Ghrist’s pioneering work broke new ground in both abstract math theory and everyday problem-solving. He created mathematical tools that work for different types of data, making his methods versatile across different fields. Some data resembles smooth, flowing landscapes, continuous data, while other data looks more like distinct building blocks with clear edges, discrete data.
“The area of mathematics that I work in is so visually grounded that in order to really understand something, I often need to draw a picture of it and get it just right,” explains Ghrist.
Imagine a Venn diagram: One circle is topology—studying spatial properties unchanged by stretching or bending—and the other is data analysis—hunting patterns in numbers. At their intersection, Ghrist and his colleagues forge tools that address both pure‑math questions and real‑world problems.
Topology focuses on qualitative features—connections, holes, and twists—rather than lengths or angles. Consider a square, a circle, or a dodecahedron: What matters are the number of holes, how regions connect, and how boundaries arrange.
This approach revolutionized problem-solving, famously illustrated by mathematician Leonhard Euler’s solution to the Seven Bridges of Königsberg problem, wherein citizens tried crossing each of the town’s seven bridges exactly once. Euler recognized that distances were irrelevant—only connections mattered.

By representing landmasses as nodes and bridges as edges, Euler proved that the task was impossible because it lacked the necessary condition of having exactly zero or two nodes with odd connections.
Ghrist applies a similar school of thought to data analysis. “You have a bunch of data points in a point cloud,” he says, “and it has some sort of shape. If you can look at it, if you could see it, if you can grab it with your hands and rotate it around like you would do on a computer screen, then you can see what the shape is.”
But real-world data rarely presents itself so neatly. “If that data is very high-dimensional, or if it’s really noisy and you’re not sure what the coordinates of these points are—or if there aren’t coordinates—how do you get at the shape?” Ghrist asks. “Topological data analysis aims to get at a notion of shape that is independent of how you can represent or express the points visually.”
Applying these tools in a paper published in 2019, Ghrist and his collaborators tackled one of the most challenging problems in topological data analysis: comparison across datasets.

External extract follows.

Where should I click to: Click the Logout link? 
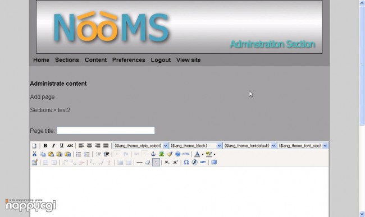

Ghrist explains the approach, “If I’ve got a data set and I find a hole in it, maybe I find a couple of holes, and then I run the experiment again and I get a new data set and I find some holes in that—how can I compare them and see if I find the same holes or are they different?”

This approach represents a significant evolution in mathematical thinking. Where traditional calculus was developed to solve physics-based problems in two and three dimensions—designing efficient airplane wings or launching satellites—Ghrist notes, “We’ve solved all those problems. Today’s problems are data. Genetics. Huge multidimensional environmental models. AI and neural networks with billions of parameters.”
The triple-integral shaman
As a teacher, Ghrist is no less inventive. The same creativity and zeal that he brings to research follow him to the classroom. Whether producing hand-drawn animations or redesigning the entire Penn calculus sequence, Ghrist constantly looks for ways to engage students. “His lectures held us spellbound three days a week,” recalls Nanda, the Oxford professor. “He was always hinting about the deeper topics to come, like some Triple Integral Shaman.”
Despite his renown as a mathematician, Ghrist is equally committed to teaching undergraduates, graduate students, and postdoctoral fellows. “He puts a lot of effort into making sure that every incoming student has a chance to succeed at Penn,” says Iris Yoon, assistant professor of mathematics at Wesleyan University and one of Ghrist’s former graduate students.
Ghrist is also committed to teaching mathematics to students in Penn First Plus who might not have had calculus before college. “He tries to make sure that the undergraduate students entering Penn have a solid understanding of calculus,” says Yoon, “so that they can do well in whatever field they pursue.”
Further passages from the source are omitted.